## TRY IT:
Below are records; reproduce exactly the lines from the one that has "Open the calculator tool icon" through the one that has "Screen dimensions: 1488x812", ends included, and nothing more.

*** AVAILABLE RECORDS ***

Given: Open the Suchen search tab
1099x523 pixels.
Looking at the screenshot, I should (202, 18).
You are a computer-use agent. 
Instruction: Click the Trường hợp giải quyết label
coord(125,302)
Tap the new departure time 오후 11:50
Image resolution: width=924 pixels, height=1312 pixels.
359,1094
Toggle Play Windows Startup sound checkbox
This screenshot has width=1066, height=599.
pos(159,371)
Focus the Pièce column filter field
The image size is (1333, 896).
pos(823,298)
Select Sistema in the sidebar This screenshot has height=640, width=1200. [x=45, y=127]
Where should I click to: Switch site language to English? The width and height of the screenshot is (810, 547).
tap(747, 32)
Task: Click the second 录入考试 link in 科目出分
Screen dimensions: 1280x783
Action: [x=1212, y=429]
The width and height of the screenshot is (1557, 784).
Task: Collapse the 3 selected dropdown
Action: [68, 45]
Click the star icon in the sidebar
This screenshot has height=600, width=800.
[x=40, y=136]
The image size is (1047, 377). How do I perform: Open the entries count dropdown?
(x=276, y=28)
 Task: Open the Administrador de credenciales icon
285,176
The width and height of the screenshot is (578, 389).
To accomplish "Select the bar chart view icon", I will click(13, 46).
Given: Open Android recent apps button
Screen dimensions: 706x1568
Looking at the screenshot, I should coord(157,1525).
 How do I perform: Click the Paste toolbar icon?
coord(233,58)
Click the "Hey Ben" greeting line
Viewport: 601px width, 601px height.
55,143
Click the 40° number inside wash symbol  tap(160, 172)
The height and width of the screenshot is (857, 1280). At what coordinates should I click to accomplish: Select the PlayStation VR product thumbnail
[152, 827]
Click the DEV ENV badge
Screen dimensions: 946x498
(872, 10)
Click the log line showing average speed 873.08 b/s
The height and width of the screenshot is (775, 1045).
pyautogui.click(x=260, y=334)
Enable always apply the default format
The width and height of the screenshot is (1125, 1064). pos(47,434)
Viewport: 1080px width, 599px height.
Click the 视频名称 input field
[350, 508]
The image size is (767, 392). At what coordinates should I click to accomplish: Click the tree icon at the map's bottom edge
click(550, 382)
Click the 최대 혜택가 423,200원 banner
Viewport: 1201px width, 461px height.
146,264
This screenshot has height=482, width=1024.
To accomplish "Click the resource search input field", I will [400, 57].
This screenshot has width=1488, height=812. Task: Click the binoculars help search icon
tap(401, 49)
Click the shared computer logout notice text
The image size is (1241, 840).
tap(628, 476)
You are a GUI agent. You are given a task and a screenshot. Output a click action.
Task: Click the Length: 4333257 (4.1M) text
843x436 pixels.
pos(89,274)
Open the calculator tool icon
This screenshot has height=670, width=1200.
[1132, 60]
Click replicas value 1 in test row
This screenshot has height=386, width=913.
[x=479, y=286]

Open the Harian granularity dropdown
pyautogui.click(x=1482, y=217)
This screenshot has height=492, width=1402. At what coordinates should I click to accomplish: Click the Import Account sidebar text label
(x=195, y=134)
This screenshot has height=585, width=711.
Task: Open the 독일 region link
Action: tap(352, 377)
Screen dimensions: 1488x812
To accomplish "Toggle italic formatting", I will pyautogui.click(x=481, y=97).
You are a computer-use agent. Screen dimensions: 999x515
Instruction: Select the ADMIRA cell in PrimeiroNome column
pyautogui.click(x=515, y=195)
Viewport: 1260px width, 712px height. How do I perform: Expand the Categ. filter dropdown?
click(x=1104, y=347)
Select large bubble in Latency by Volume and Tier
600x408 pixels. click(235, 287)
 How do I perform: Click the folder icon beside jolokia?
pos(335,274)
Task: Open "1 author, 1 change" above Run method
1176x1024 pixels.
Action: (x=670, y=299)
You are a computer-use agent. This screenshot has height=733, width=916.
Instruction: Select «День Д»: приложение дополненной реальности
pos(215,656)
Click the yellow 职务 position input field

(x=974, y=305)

***

## SOLUTION TO THIS TASK:
Open the calculator tool icon
This screenshot has height=670, width=1200.
[1132, 60]
Click replicas value 1 in test row
This screenshot has height=386, width=913.
[x=479, y=286]

Open the Harian granularity dropdown
pyautogui.click(x=1482, y=217)
This screenshot has height=492, width=1402. At what coordinates should I click to accomplish: Click the Import Account sidebar text label
(x=195, y=134)
This screenshot has height=585, width=711.
Task: Open the 독일 region link
Action: tap(352, 377)
Screen dimensions: 1488x812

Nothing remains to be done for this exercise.